It is very well established that one man may steal a horse while another may not so much as look over the hedge.

As is generally called a conjunction, but in the combination such as it is rather a relative pronoun than a conjunction; and it bears distinctly its old character of a relative pronoun in the following quotation :

As far as I can see, 'tis them as is done wrong to as is so sorry and penitent and all that, and them as wrongs is as comferble as ever they can stick.-Lettice Lisle, ch. xxvii.

In quoting a passage of this sort, I am liable I know to be challenged as if I had produced an arbitrary or unauthoritative illustration. But for me it is authority enough to know that this way of speaking is used by millions of speakers. And the present is a case in which the dialect supplies a link which the central language has lost. Herein lies the difference between a grammatical and a philological illustration, that the former requires literary authority, the latter only existence, as its warrant. I grant that if in any writing of my own I adopted this use of as, I might be justly confronted with the demand for my 'authority.' If I declined the challenge, and

continued to use the expression, it would amount to a trial of strength on my part whether I had the power to introduce this provincialism. Occasionally a strange expression is admitted, but the privilege of ushering it belongs chiefly to those lawful lords of literature, the poets. I am under the ordinary rules of grammar in my composition, but not in my illustrations. Why, indeed, the best facts of language often lie beyond these formal props that fence the park of literature! Therefore I trust that the benevolent reader will not cavil about authority, but gratefully acknowledge the help which the dialects supply towards a completer view of our language.

----------

### Instruction 1
Answer these questions about the passage on the use of "as":
(a) From which work and chapter does the quotation containing "them as is done wrong to" come?
(b) What does the text say a grammatical illustration requires as its warrant, and what does a philological illustration require?
(c) To whom does the privilege of ushering in a strange expression chiefly belong?

----------

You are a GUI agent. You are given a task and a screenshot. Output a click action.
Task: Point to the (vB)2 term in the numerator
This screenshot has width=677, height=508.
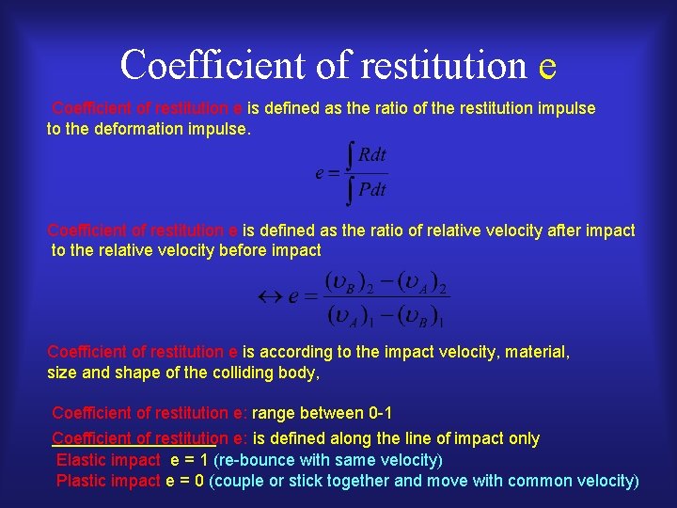tap(349, 280)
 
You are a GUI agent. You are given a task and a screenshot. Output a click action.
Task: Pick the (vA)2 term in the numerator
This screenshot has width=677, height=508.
tap(419, 280)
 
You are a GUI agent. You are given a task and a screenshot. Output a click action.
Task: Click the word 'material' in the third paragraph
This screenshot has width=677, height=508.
tap(537, 352)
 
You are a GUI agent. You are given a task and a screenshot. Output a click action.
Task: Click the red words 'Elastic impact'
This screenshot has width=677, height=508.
tap(108, 460)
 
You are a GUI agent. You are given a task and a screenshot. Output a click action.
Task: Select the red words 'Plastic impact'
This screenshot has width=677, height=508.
tap(108, 481)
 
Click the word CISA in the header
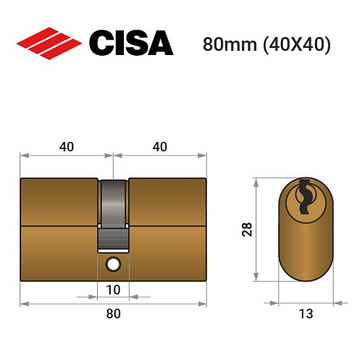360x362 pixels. pyautogui.click(x=131, y=43)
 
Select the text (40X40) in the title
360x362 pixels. pyautogui.click(x=294, y=43)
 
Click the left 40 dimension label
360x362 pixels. pyautogui.click(x=66, y=146)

----------

### Instruction 2
How many lines of the rows contain the string "numerator"? Reply with the number alone.

### Complete output 1
(a) Lettice Lisle, chapter xxvii.
(b) A grammatical illustration requires literary authority; a philological illustration requires only existence.
(c) The poets.

### Complete output 2
2